Blogs, microblogs, ensino e aprendizado
Com esta frase, de autoria de Mark Prensky, os autores do artigo “Can Weblogs and Microblogs Change Traditional Scientific Writing?”, Martin Ebner e Hermann Maurer, iniciam a apresentação de um estudo extremamente interessante, realizado com alunos da Graz University of Technology da Austria.
Ao levantar questões como:
O surgimento da web 2.0 e do e-Learning 2.0, houve uma mudança radical de comportamento?
Os estudantes que estão ingressando nas universidades não são mais comparáveis aos de alguns anos atrás?
Como as novas tecnologias de ensino on-line são aceitas pelas pessoas que ingressam nas universidades?
Será que estas pessoas apenas consomem conhecimento ou também contribuem com seu trabalho e idéias?
Estas pessoas sabem como criar e manter um blog e outras ferramentas similares?
Qual o real benefício que estas pessoas podem obter de trabalhar com estas ferramentas?
O quanto os professores impedem estas pessoas de aprender, não oferecendo novas maneiras de aprender e de realizar trabalho em comunidade?
Se as pessoas estão se tornando cada vez mais “móveis”, porque elas não podem aprender de maneira “móvel”?
Seria este o desafio do futuro?
Por que não podemos adaptar comunicação informal, distribuição e estruturas de consumo em processos de aprendizado?
Pois, parece bastante óbvio que atualmente as crianças, estudanetes e professores estão praticando um tipo diferente de aprendizado e de ensino.
Os autores do trabalho consideraram seriamente a possibilidade de desenvolver novas abordagens de ensino, integrando blogs e microblogs (tipo Twitter) aos processos de criação, reflexão e discussão de conteúdo didático. Desta forma, em outubro de 2006 a Graz University of Technology criou uma blogosfera para todos os membros da universidade. Cada membro desta comunidade podia, então, criar seu próprio blog e escrever, colaborar na elaboração e repartir o conteúdo criado em seu blog. Os autores do trabalho utilizaram uma disciplina, “Aspectos Sociais da Tecnologia da Informação”, para aplicar sua idéia e verificar como os estudantes aceitariam estas atividades.
A disiplina em questão é ministrada anualmente a 200 alunos, sendo obrigatória para estudantes de informática, de maneira a estimular uma visão crítica nos alunos de como a informática influencia a sociedade humana na atualidade. Durante esta disciplina os estudantes assistem a 17 apresentações de profissionais da área, sobre temas como “Interação Computacional Humana”, “eSaúde”, “Blogs como mundos virtuais”, e também sobre o uso de informática em engenharia civil. Os estudantes devem:
a) realizar uma reflexão sobre as apresentações que viram, e formar sua própria opinião.

- Tarefa 1:
Responda com base no texto sobre blogs e microblogs no ensino:
(a) Em que mês e ano a Graz University of Technology criou uma blogosfera para todos os membros da universidade?
(b) A quantos alunos a disciplina "Aspectos Sociais da Tecnologia da Informação" é ministrada por ano?
(c) A quantas apresentações de profissionais da área os estudantes assistem durante essa disciplina?
- Tarefa 2: Devolva o trecho do texto sobre blogs e microblogs no ensino que começa em "Blogs, microblogs, ensino" e vai até "trabalho e idéias?", sem mudar nada.

- Dados mostrados:
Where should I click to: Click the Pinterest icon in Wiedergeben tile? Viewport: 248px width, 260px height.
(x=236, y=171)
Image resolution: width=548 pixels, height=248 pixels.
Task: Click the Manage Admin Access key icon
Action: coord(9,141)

- Sua resposta 1:
(a) Em outubro de 2006.
(b) A 200 alunos.
(c) A 17 apresentações.

- Sua resposta 2:
Blogs, microblogs, ensino e aprendizado
Com esta frase, de autoria de Mark Prensky, os autores do artigo “Can Weblogs and Microblogs Change Traditional Scientific Writing?”, Martin Ebner e Hermann Maurer, iniciam a apresentação de um estudo extremamente interessante, realizado com alunos da Graz University of Technology da Austria.
Ao levantar questões como:
O surgimento da web 2.0 e do e-Learning 2.0, houve uma mudança radical de comportamento?
Os estudantes que estão ingressando nas universidades não são mais comparáveis aos de alguns anos atrás?
Como as novas tecnologias de ensino on-line são aceitas pelas pessoas que ingressam nas universidades?
Será que estas pessoas apenas consomem conhecimento ou também contribuem com seu trabalho e idéias?